DATASET CONTENT:

============

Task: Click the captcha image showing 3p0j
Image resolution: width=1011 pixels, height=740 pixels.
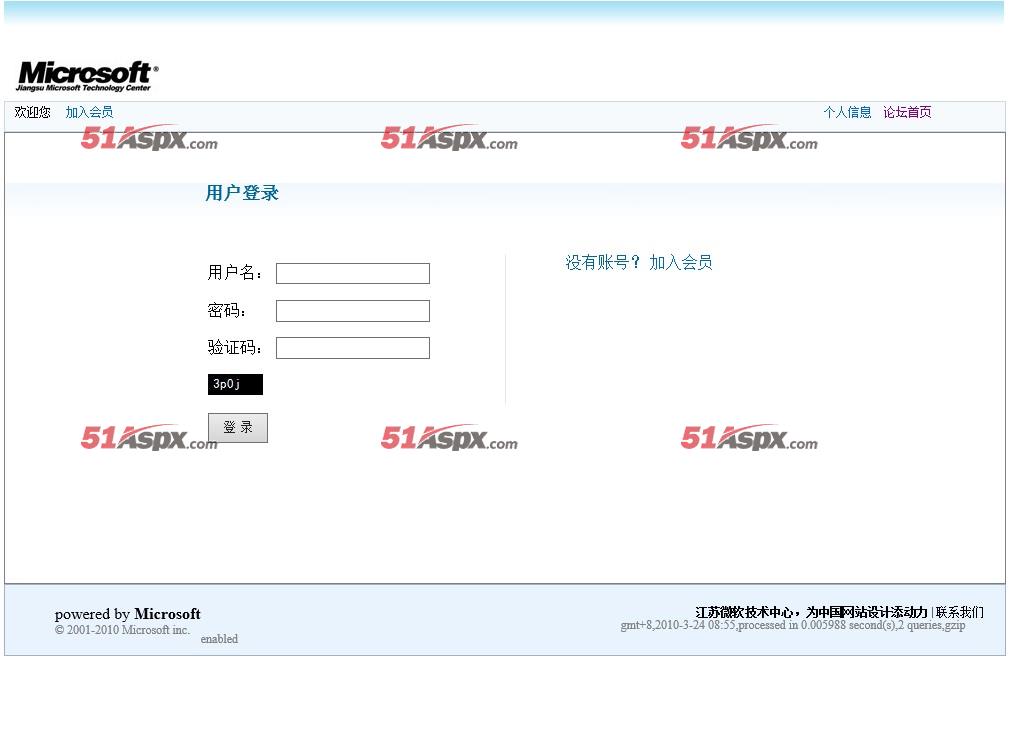Action: tap(235, 384)
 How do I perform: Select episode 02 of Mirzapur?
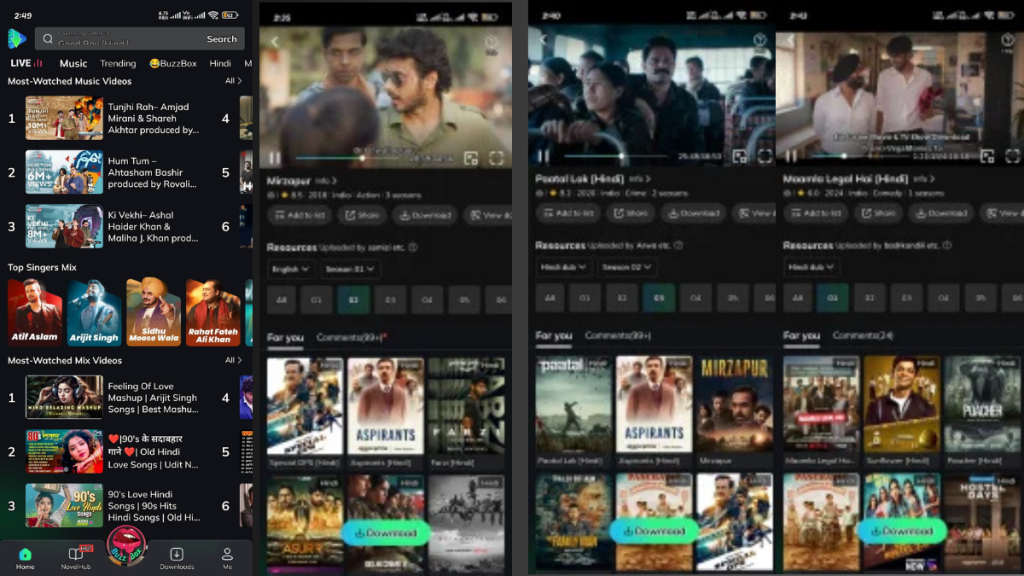coord(354,299)
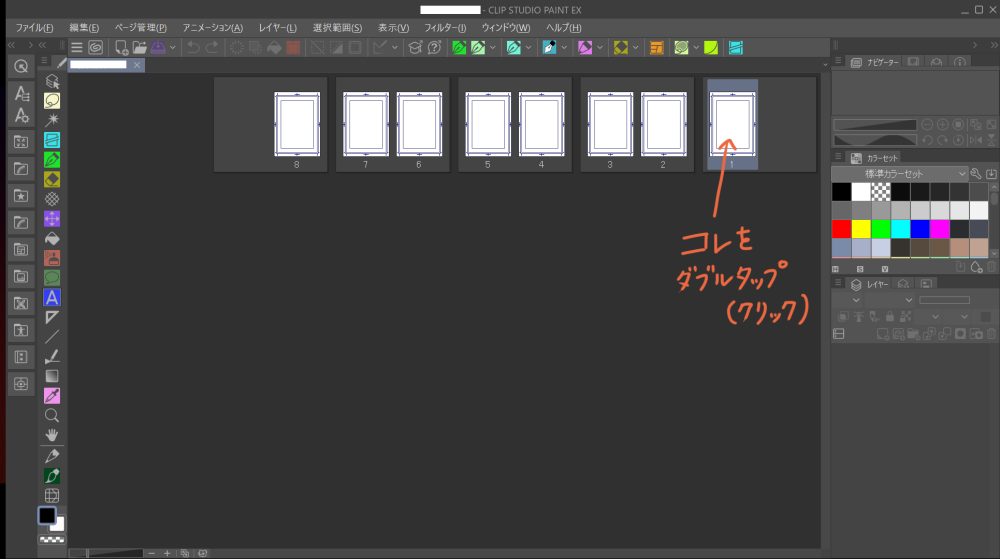Open the 標準カラーセット dropdown

pyautogui.click(x=899, y=174)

============

DESCRIPTION OF THE TASK:
Reproduce every entry above exactly, and omit the pictures.

YOUR SOLUTION:
Task: Click the captcha image showing 3p0j
Image resolution: width=1011 pixels, height=740 pixels.
Action: tap(235, 384)
 How do I perform: Select episode 02 of Mirzapur?
coord(354,299)
Open the 標準カラーセット dropdown

pyautogui.click(x=899, y=174)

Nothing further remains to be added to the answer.